_Source material_.
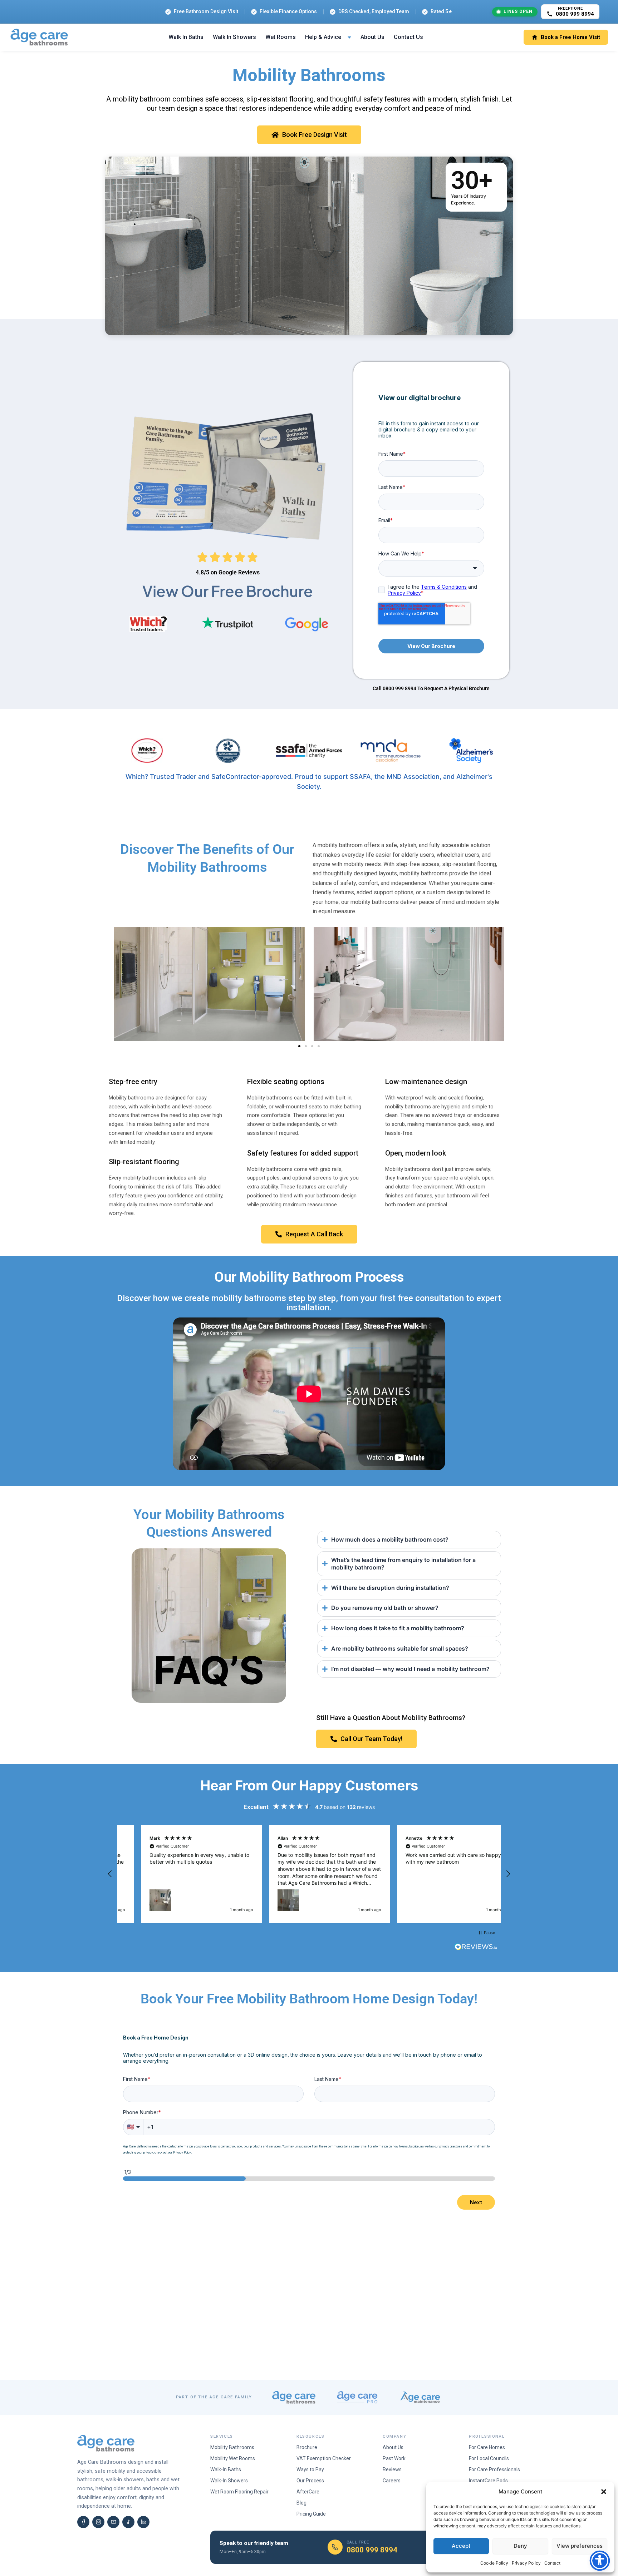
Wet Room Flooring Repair (239, 2492)
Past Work (394, 2458)
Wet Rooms (280, 37)
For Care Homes (487, 2447)
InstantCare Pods (488, 2480)
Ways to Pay (310, 2469)
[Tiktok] (128, 2522)
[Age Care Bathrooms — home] (39, 37)
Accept (461, 2545)
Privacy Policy (526, 2563)
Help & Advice (323, 37)
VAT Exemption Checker (323, 2458)
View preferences (579, 2545)
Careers (392, 2480)
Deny (520, 2545)
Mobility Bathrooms (232, 2447)
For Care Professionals (494, 2469)
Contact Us (408, 37)
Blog (301, 2503)
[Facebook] (83, 2522)
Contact (552, 2563)
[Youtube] (113, 2522)
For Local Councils (489, 2458)
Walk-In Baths (225, 2469)
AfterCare (307, 2492)
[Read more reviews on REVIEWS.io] (476, 1948)
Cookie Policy (494, 2563)
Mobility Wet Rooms (232, 2458)
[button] (603, 2491)
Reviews (392, 2469)
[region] (309, 1874)
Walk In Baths (185, 37)
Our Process (310, 2480)
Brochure (306, 2447)
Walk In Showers (234, 37)
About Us (372, 37)
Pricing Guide (311, 2514)
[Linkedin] (143, 2522)
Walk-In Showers (229, 2480)
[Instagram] (98, 2522)
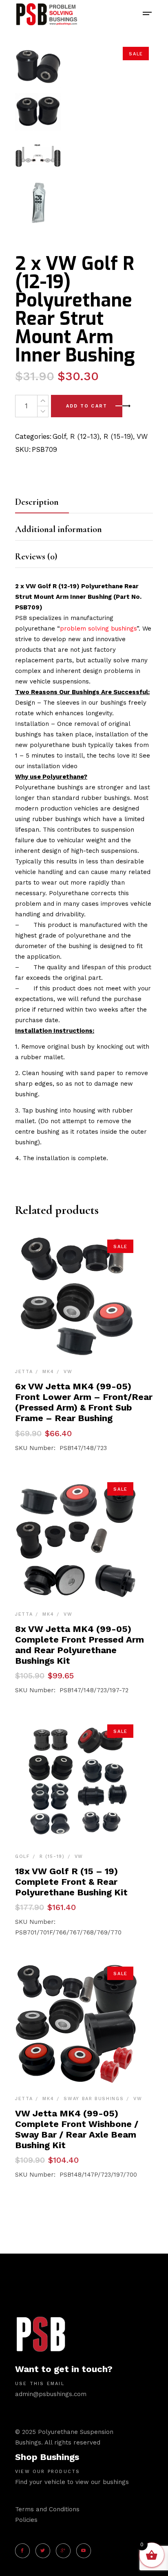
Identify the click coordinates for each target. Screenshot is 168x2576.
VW (142, 436)
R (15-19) (118, 436)
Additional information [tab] (58, 529)
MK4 (48, 1371)
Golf (59, 436)
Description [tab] (37, 502)
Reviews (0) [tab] (36, 556)
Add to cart (86, 406)
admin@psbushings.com (50, 2394)
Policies (26, 2519)
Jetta (24, 1371)
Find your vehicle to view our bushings (72, 2482)
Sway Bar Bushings (94, 2098)
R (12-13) (84, 436)
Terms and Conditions (47, 2509)
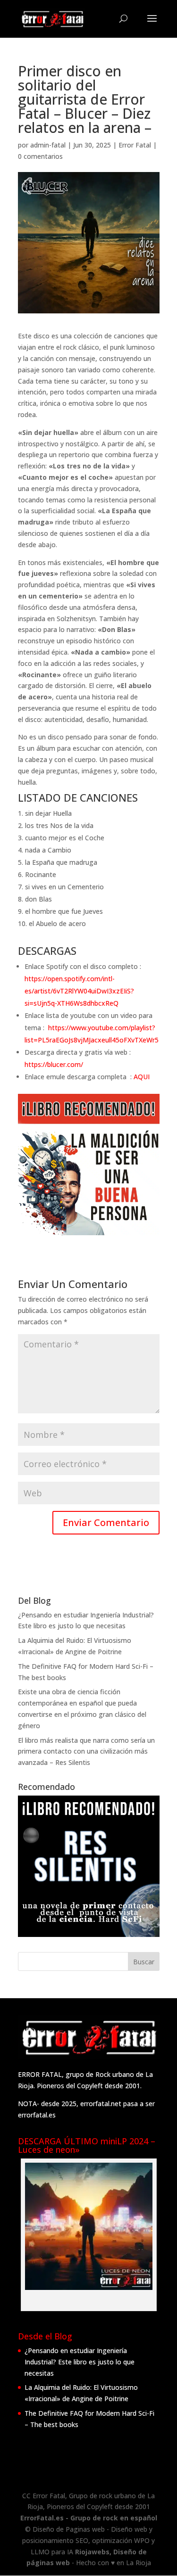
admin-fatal (48, 144)
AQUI (142, 1076)
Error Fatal (134, 144)
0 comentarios (40, 156)
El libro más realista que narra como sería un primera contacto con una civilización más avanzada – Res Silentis (86, 1751)
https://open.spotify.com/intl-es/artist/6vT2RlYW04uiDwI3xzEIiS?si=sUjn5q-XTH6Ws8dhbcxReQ (79, 991)
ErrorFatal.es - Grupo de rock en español (88, 2517)
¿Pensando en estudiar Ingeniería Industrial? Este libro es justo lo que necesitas (80, 2362)
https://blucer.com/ (54, 1064)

_Task instructions_. Skipping all images, output the listing exactly.

_Answer space_.
Wet Room Flooring Repair (239, 2492)
Past Work (394, 2458)
Wet Rooms (280, 37)
For Care Homes (487, 2447)
InstantCare Pods (488, 2480)
Ways to Pay (310, 2469)
[Tiktok] (128, 2522)
[Age Care Bathrooms — home] (39, 37)
Accept (461, 2545)
Privacy Policy (526, 2563)
Help & Advice (323, 37)
VAT Exemption Checker (323, 2458)
View preferences (579, 2545)
Careers (392, 2480)
Deny (520, 2545)
Mobility Bathrooms (232, 2447)
For Care Professionals (494, 2469)
Contact Us (408, 37)
Blog (301, 2503)
[Facebook] (83, 2522)
Contact (552, 2563)
[Youtube] (113, 2522)
For Local Councils (489, 2458)
Walk-In Baths (225, 2469)
AfterCare (307, 2492)
[Read more reviews on REVIEWS.io] (476, 1948)
Cookie Policy (494, 2563)
Mobility Wet Rooms (232, 2458)
[button] (603, 2491)
Reviews (392, 2469)
[region] (309, 1874)
Walk In Baths (185, 37)
Our Process (310, 2480)
Brochure (306, 2447)
Walk In Showers (234, 37)
About Us (372, 37)
Pricing Guide (311, 2514)
[Linkedin] (143, 2522)
Walk-In Showers (229, 2480)
[Instagram] (98, 2522)
Identify the click coordinates for each target. Screenshot is 168x2576.
VW (142, 436)
R (15-19) (118, 436)
Additional information [tab] (58, 529)
MK4 (48, 1371)
Golf (59, 436)
Description [tab] (37, 502)
Reviews (0) [tab] (36, 556)
Add to cart (86, 406)
admin@psbushings.com (50, 2394)
Policies (26, 2519)
Jetta (24, 1371)
Find your vehicle to view our bushings (72, 2482)
Sway Bar Bushings (94, 2098)
R (12-13) (84, 436)
Terms and Conditions (47, 2509)
admin-fatal (48, 144)
AQUI (142, 1076)
Error Fatal (134, 144)
0 comentarios (40, 156)
El libro más realista que narra como sería un primera contacto con una civilización más avanzada – Res Silentis (86, 1751)
https://open.spotify.com/intl-es/artist/6vT2RlYW04uiDwI3xzEIiS?si=sUjn5q-XTH6Ws8dhbcxReQ (79, 991)
ErrorFatal.es - Grupo de rock en español (88, 2517)
¿Pensando en estudiar Ingeniería Industrial? Este libro es justo lo que necesitas (80, 2362)
https://blucer.com/ (54, 1064)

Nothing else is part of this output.